Yeast Strains In some embodiments, yeast strains useful in the present methods include yeasts that have been deposited with microorganism depositories (e.g. IFO, ATCC, etc.) and belong to the genera Aciculoconidium, Ambrosiozyma, Arthroascus, Arxiozyma, Ashbya, Babjevia, Bensingtonia, Botryoascus, Botryozyma, Brettanomyces, Bullera, Bulleromyces, Candida, Citeromyces, Clavispora, Cryptococcus, Cystofilobasidium, Debaryomyces, Dekkara, Dipodascopsis, Dipodascus, Eeniella, Endomycopsella, Eremascus, Eremothecium, Erythrobasidium,

Fellomyces, Filobasidium, Galactomyces, Geotrichum, Guilliermondella, Hanseniaspora, Hansenula, Hasegawaea, Holtermannia, Hormoascus, Hyphopichia, Issatchenkia, Kloeckera, Kloeckeraspora, Kluyveromyces, Kondoa, Kuraishia, Kurtzmanomyces, Leucosporidium, Lipomyces, Lodderomyces, Malassezia, Metschnikowia, Mrakia, Myxozyma, Nadsonia, Nakazawaea, Nematospora, Ogataea, Oosporidium, Pachysolen, Phachytichospora, Phaffia, Pichia, Rhodosporidium, Rhodotorula, Saccharomyces, Saccharomycodes, Saccharomycopsis, Saitoella, Sakaguchia, Saturnospora, Schizoblastosporion, chizosaccharomyces, Schwanniomyces, Sporidiobolus, Sporobolomyces, Sporopachydermia, Stephanoascus,

Sterigmatomyces, Sterigmatosporidium, Symbiotaphrina, Sympodiomyces, Sympodiomycopsis, Torulaspora, Trichosporiella, Trichosporon, Trigonopsis, Tsuchiyaea, Udeniomyces, Waltomyces, Wickerhamia, Wickerhamiella, Williopsis, Yamadazyma, Yarrowia, Zygoascus, Zygosaccharomyces, Zygowilliopsis, and Zygozyma, among others.

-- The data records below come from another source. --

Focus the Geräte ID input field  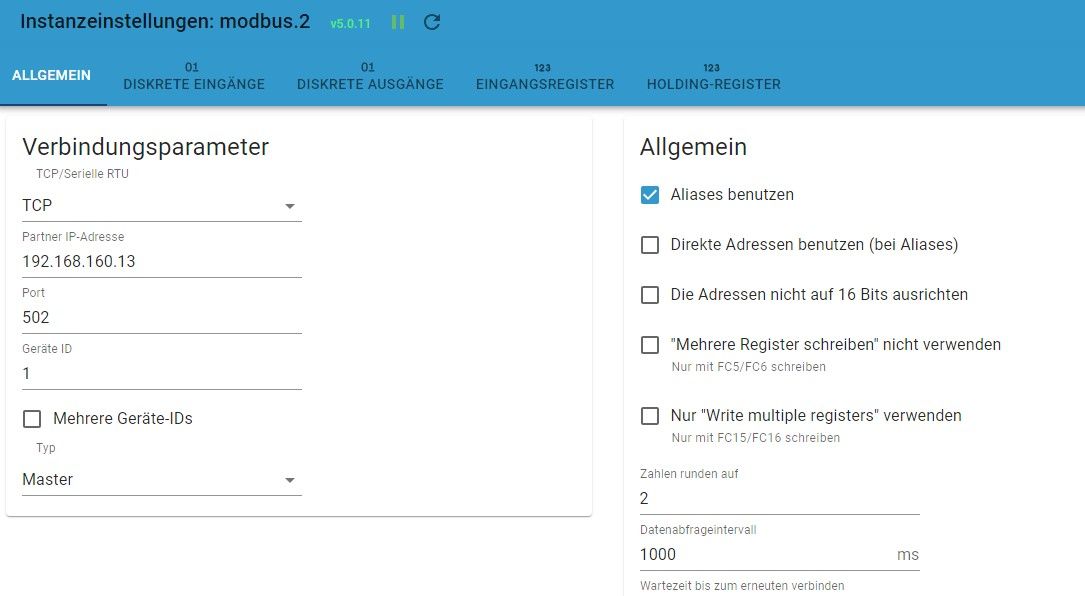pos(162,374)
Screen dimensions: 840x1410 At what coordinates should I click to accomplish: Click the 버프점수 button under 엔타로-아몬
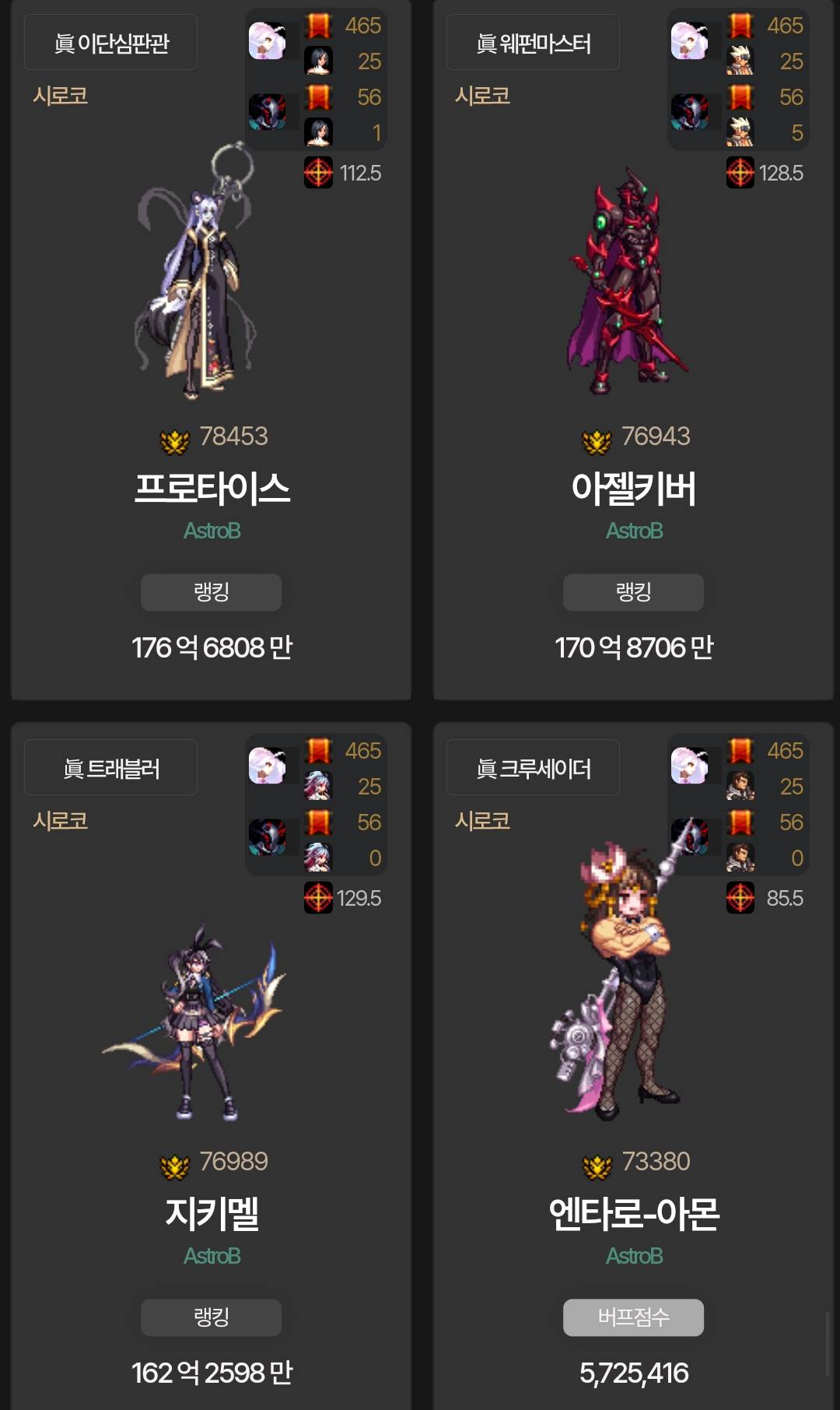[633, 1317]
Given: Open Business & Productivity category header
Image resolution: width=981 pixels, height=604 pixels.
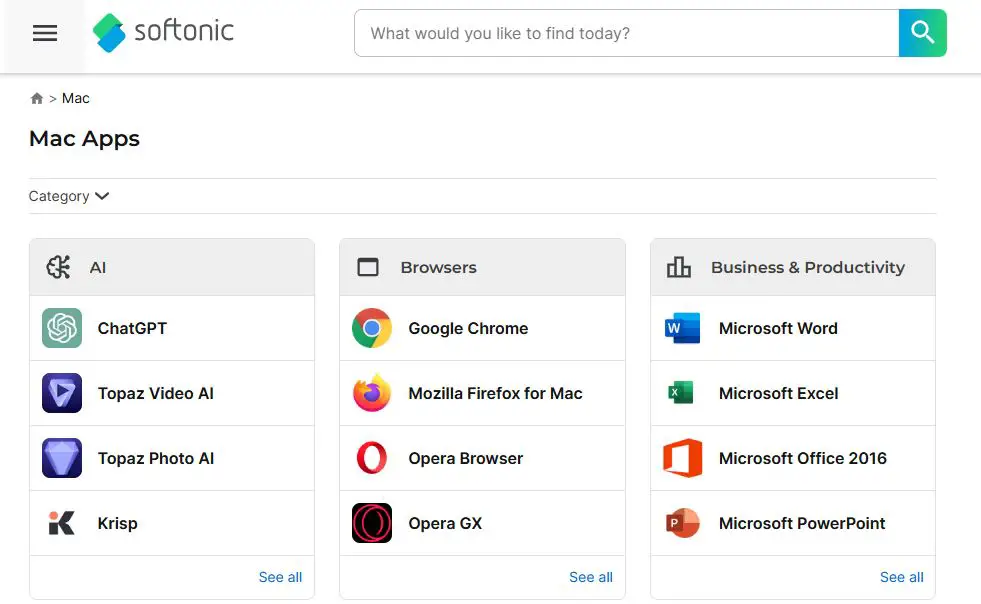Looking at the screenshot, I should point(807,267).
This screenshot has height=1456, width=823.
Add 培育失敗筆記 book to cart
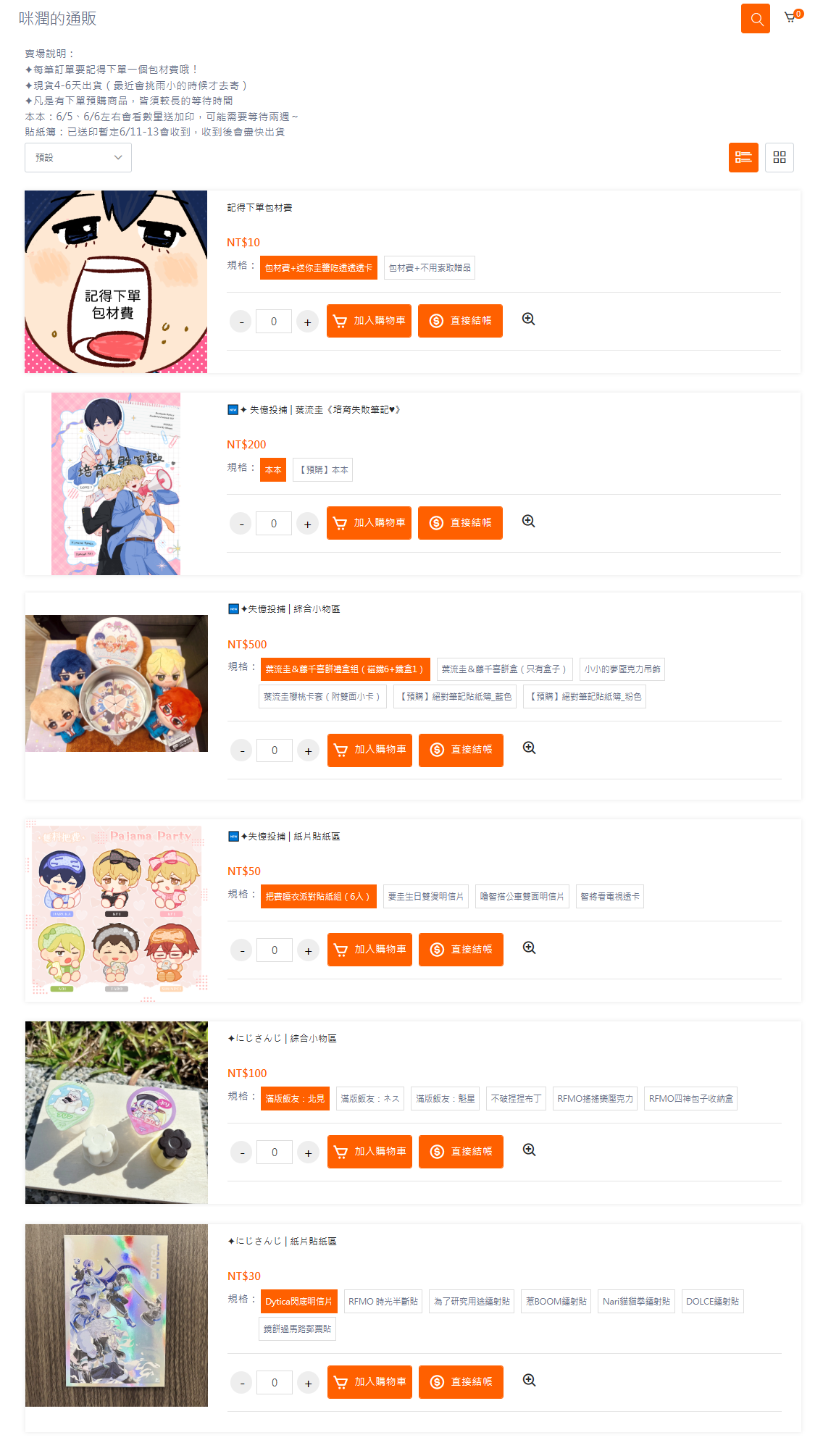click(x=369, y=523)
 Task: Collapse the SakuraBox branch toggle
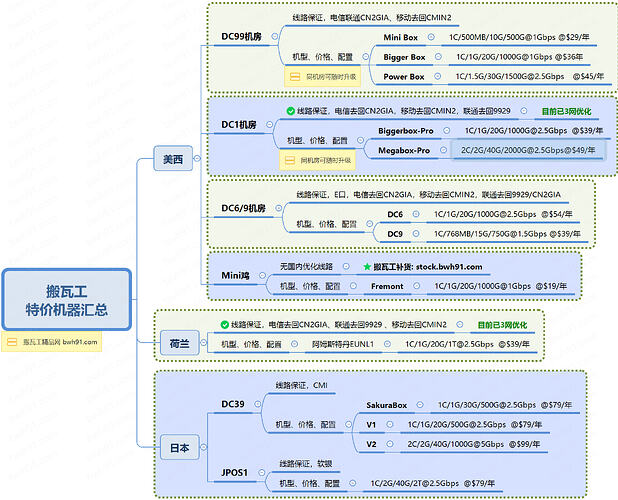tap(420, 405)
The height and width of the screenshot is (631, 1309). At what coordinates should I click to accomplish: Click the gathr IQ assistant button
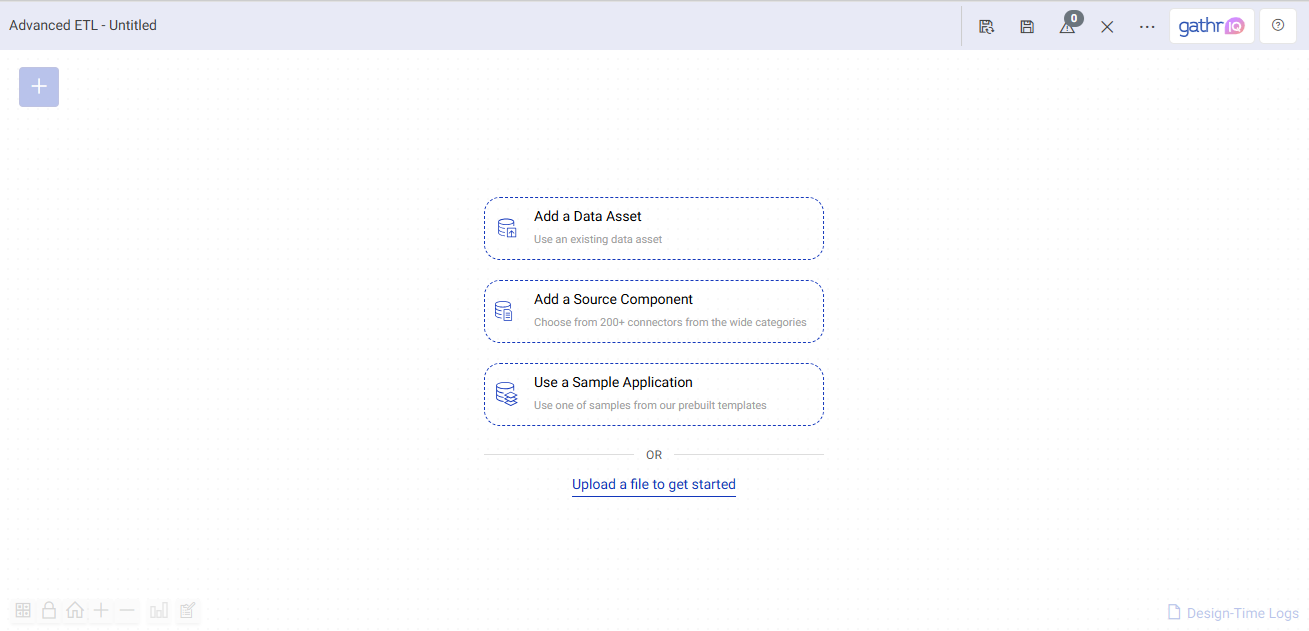click(1211, 26)
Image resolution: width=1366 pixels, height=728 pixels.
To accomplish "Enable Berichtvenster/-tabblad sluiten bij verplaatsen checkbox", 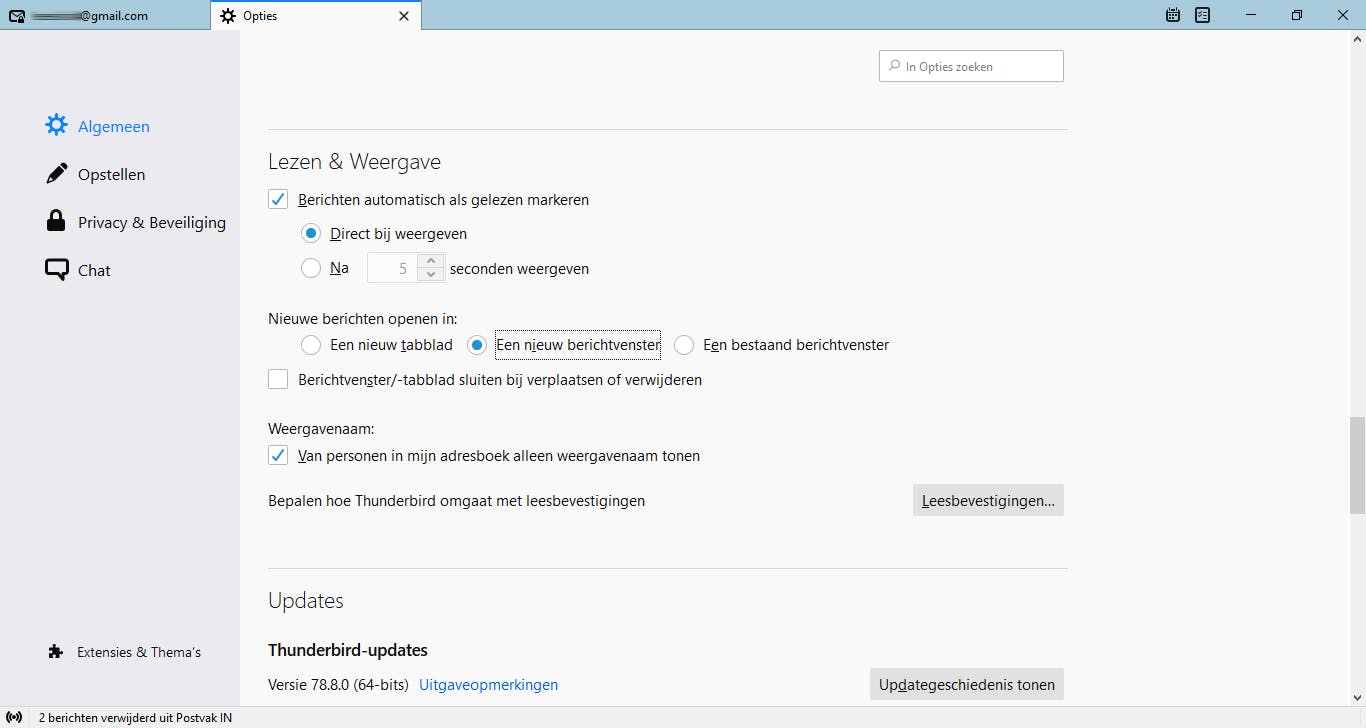I will (x=278, y=379).
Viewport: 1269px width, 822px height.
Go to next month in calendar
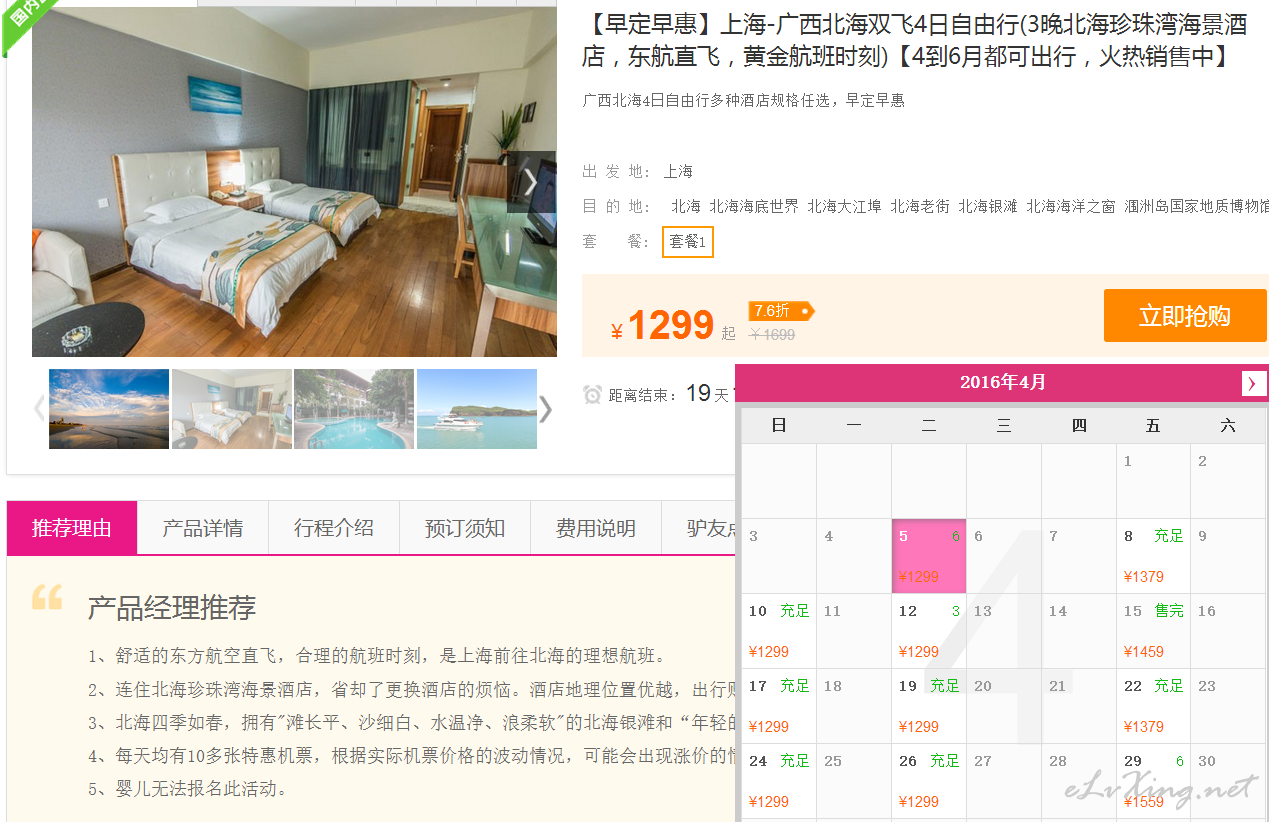pos(1253,383)
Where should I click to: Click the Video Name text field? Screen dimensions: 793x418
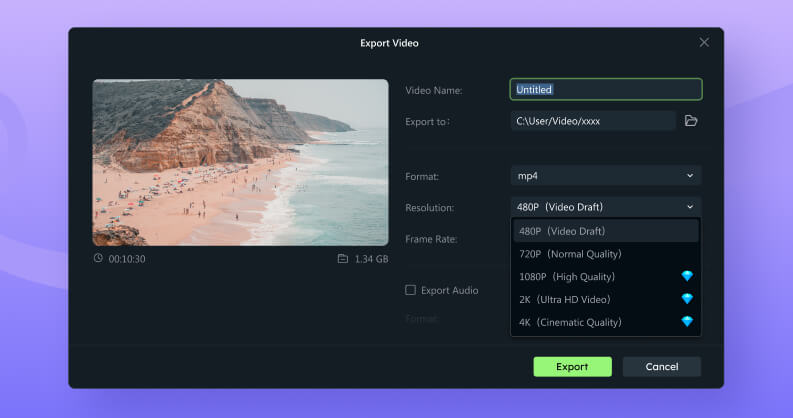pyautogui.click(x=605, y=89)
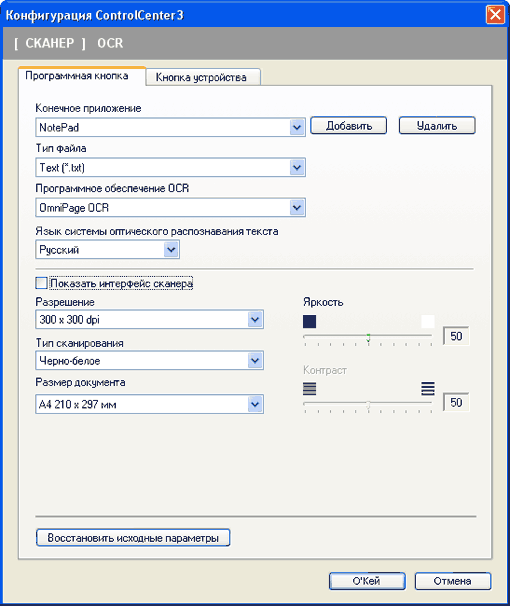Click the dark brightness square icon
The height and width of the screenshot is (606, 510).
click(x=309, y=322)
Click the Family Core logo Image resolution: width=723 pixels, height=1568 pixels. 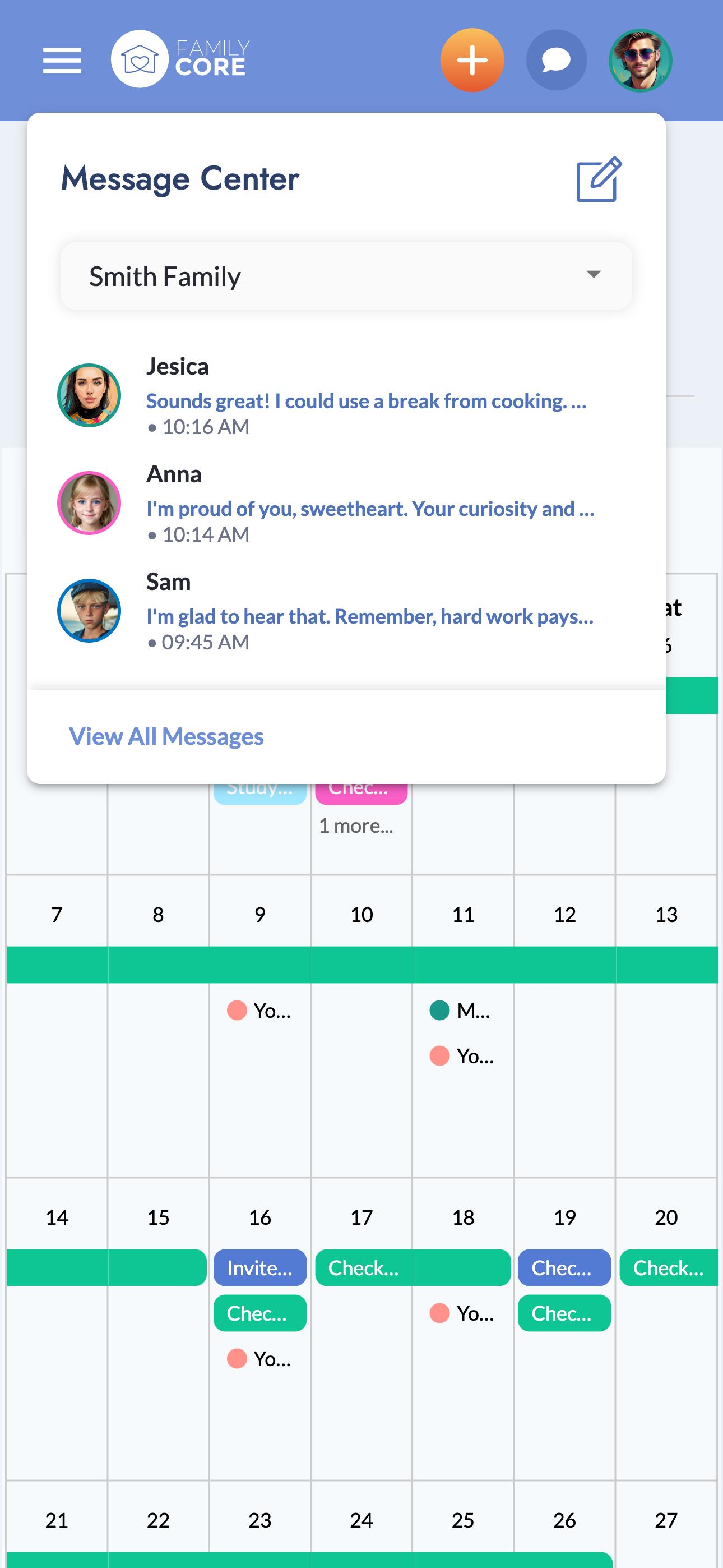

In some embodiments, the strain is Saccharomyces cerevisiae, Pichia pastoris, Schizosaccharomyces pombe, Dekkera bruxellensis, Kluyveromyces lactis (previously called Saccharomyces lactis), Kluveromyces marxianus, Arxula adeninivorans , or Hansenula polymorphs (now known as Pichia angusta). In some embodiments, the host microbe is a strain of the genus Candida, such as Candida lipolytica, Candida guilliermondii, Candida krusei, Candida pseudotropicalis, or Candida utilis.

In a particular embodiment, the strain is Saccharomyces cerevisiae. In some embodiments, the host is a strain of Saccharomyces cerevisiae selected from the group consisting of Baker's yeast, CEN.PK, CEN.PK2, CBS 7959, CBS 7960, CBS 7961, CBS 7962, CBS 7963, CBS 7964, IZ-1904, TA, BG-1, CR-1, SA-1, M-26, Y-904, PE-2, PE-5, VR-1, BR-1, BR-2, ME- 2, VR-2, MA-3, MA-4, CAT-1, CB-1, NR-1, BT-1, and AL-1. In some embodiments, the strain of Saccharomyces cerevisiae is CEN.PK.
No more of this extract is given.